- Work instruction
Would you transcribe the lines running from the one that holds "Where should I" to the last line of the records? Leave every picture out.

- Material to process
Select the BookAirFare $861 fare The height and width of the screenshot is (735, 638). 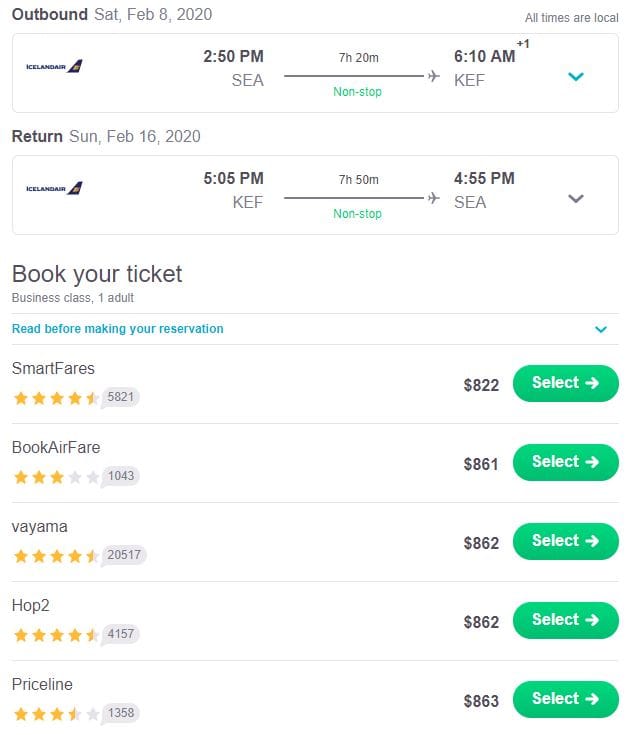click(565, 462)
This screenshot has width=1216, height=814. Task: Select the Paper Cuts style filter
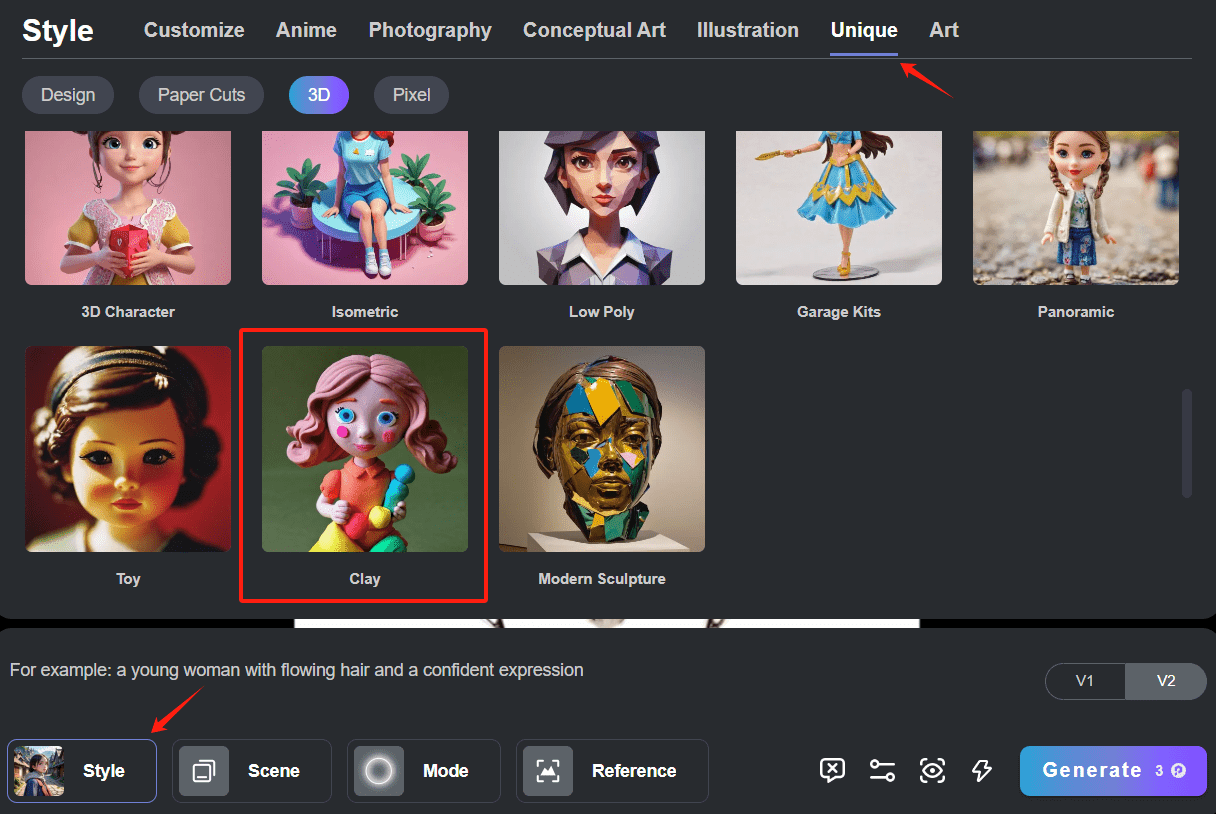tap(201, 94)
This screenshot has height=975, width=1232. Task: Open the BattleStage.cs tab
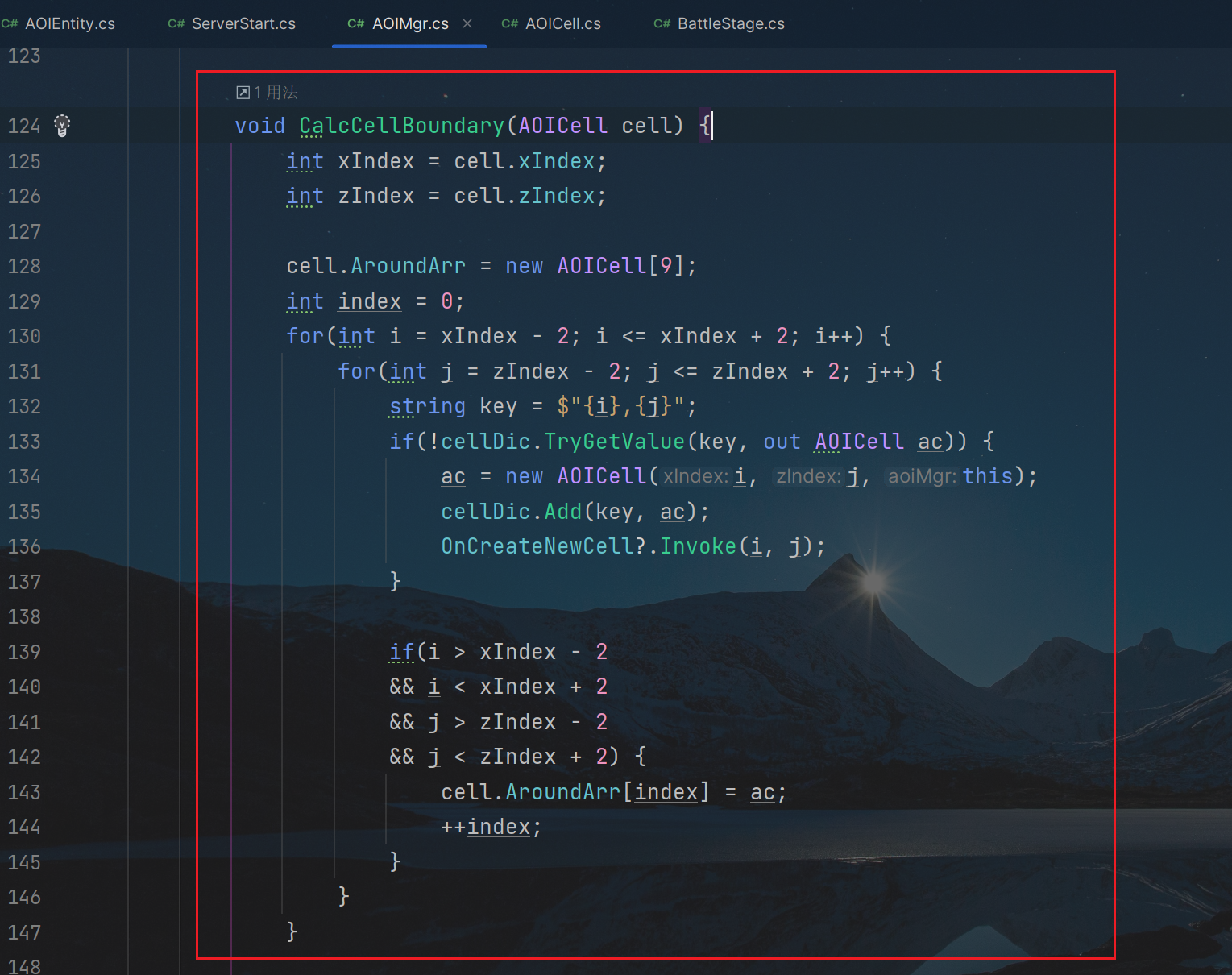(x=730, y=24)
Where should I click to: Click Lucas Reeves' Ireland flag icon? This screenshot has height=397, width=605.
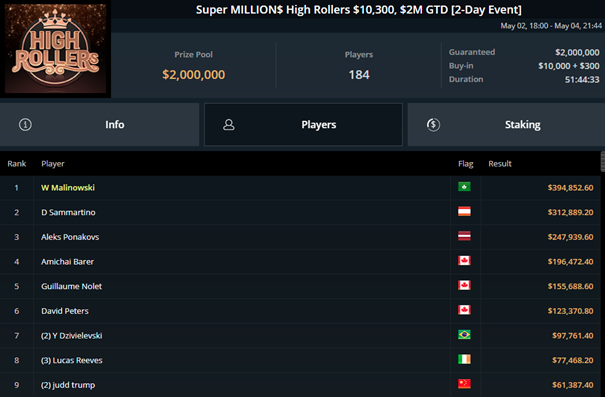point(464,360)
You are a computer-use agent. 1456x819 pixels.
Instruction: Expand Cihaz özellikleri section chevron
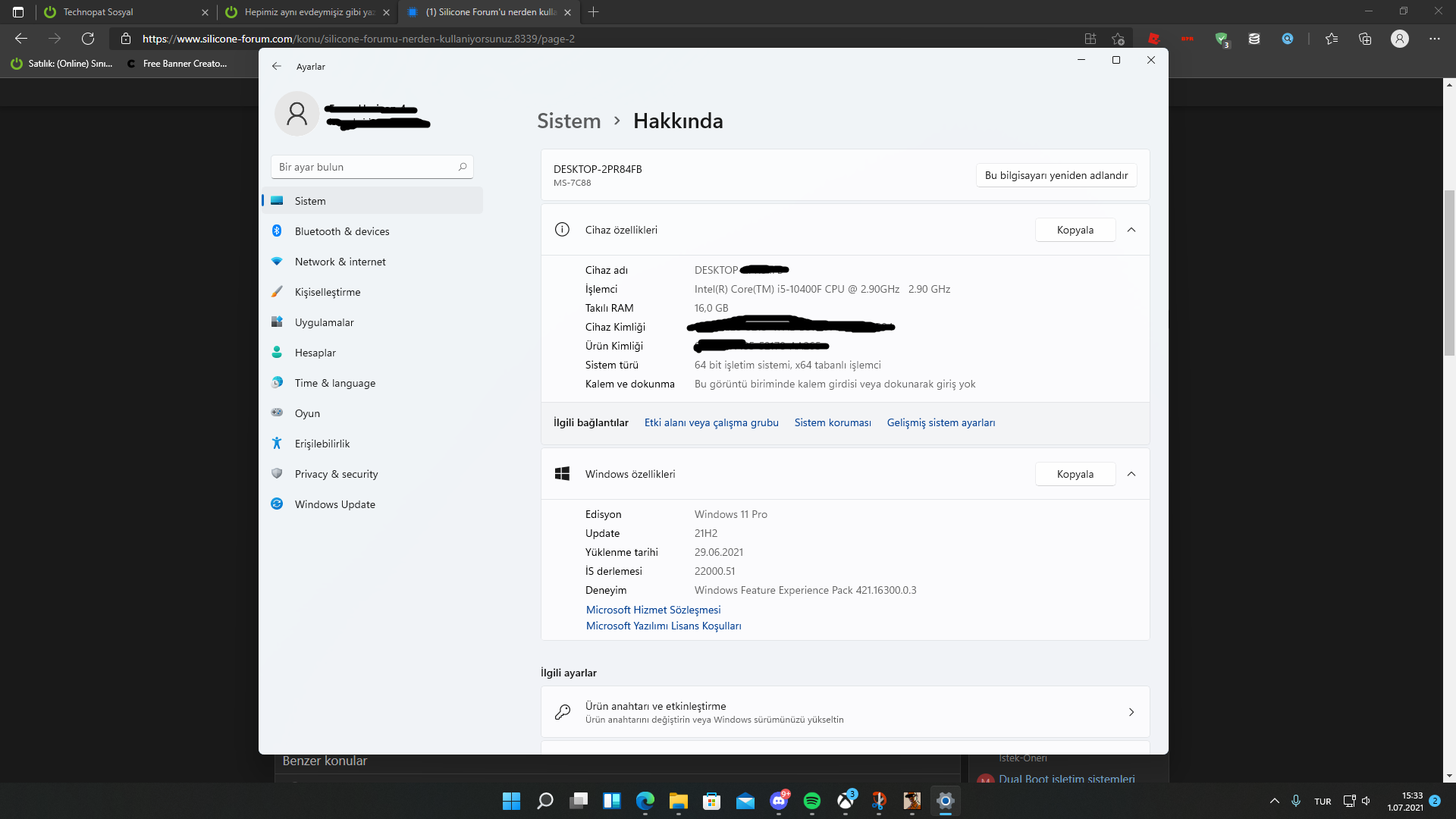pyautogui.click(x=1131, y=230)
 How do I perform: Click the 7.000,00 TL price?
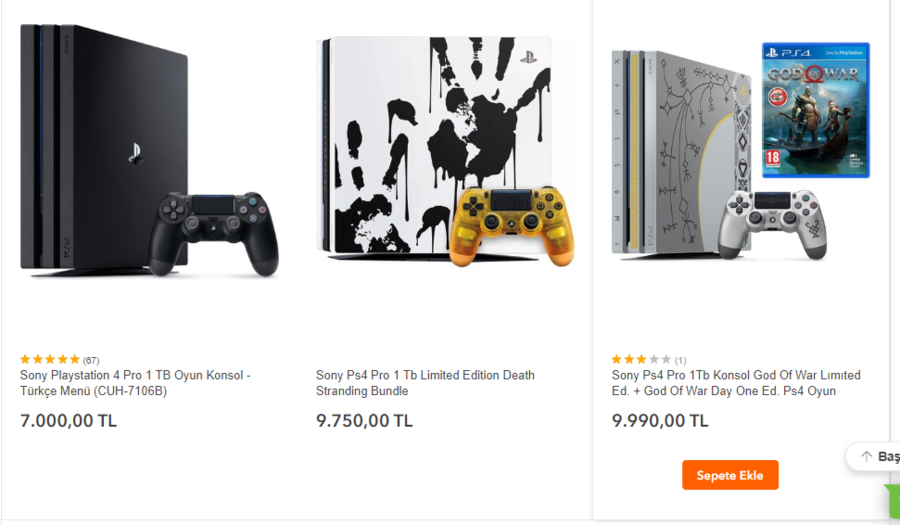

- Response to the task
Where should I click to: Click Lucas Reeves' Ireland flag icon? This screenshot has height=397, width=605.
point(464,360)
You are a computer-use agent. 1456x819 pixels.
Instruction: Expand Cihaz özellikleri section chevron
pyautogui.click(x=1131, y=230)
 How do I perform: Click the 7.000,00 TL price?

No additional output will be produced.